Exercise:
Every record below must be retyped exactly, with the pictures left out.

Records for the task:
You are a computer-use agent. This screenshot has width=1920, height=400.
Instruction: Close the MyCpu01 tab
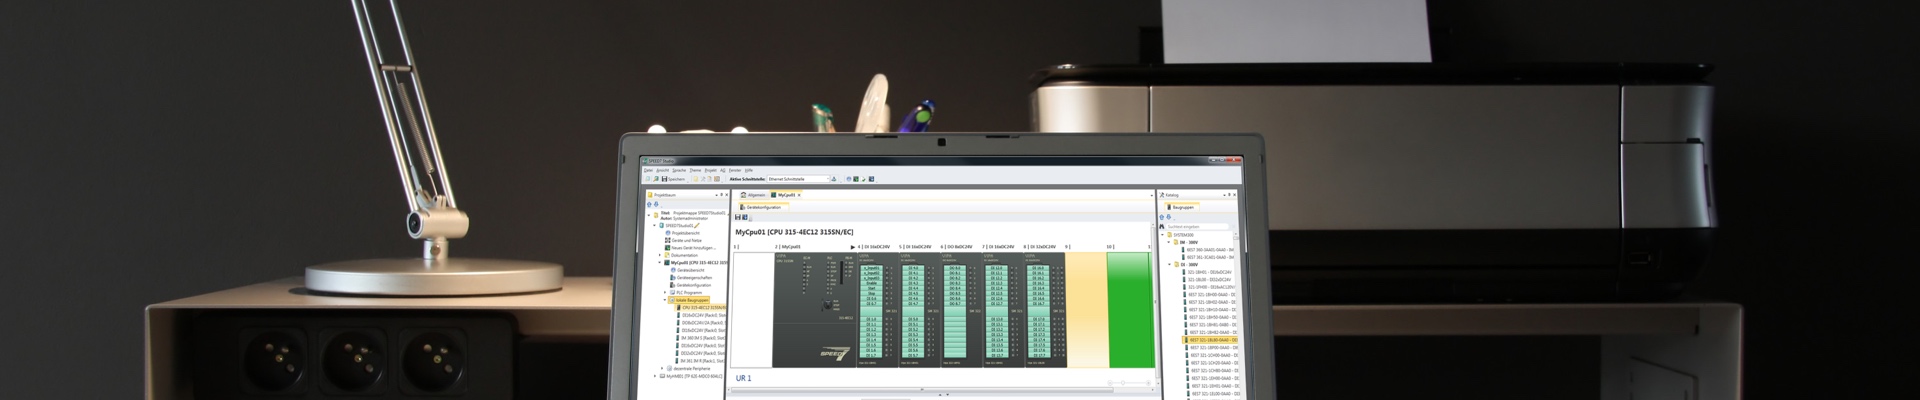[x=799, y=194]
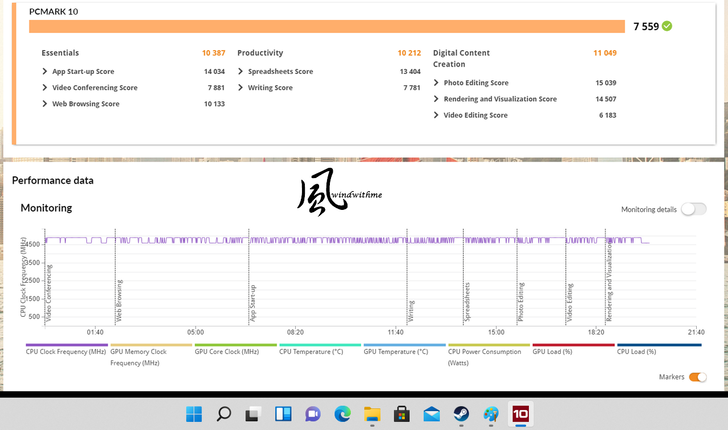Open the Windows Start menu
Screen dimensions: 728x430
[x=193, y=413]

Problem solution:
You are a computer-use agent. This screenshot has width=1920, height=400.
Instruction: Close the MyCpu01 tab
[x=799, y=194]
Open the Windows Start menu
Screen dimensions: 728x430
[x=193, y=413]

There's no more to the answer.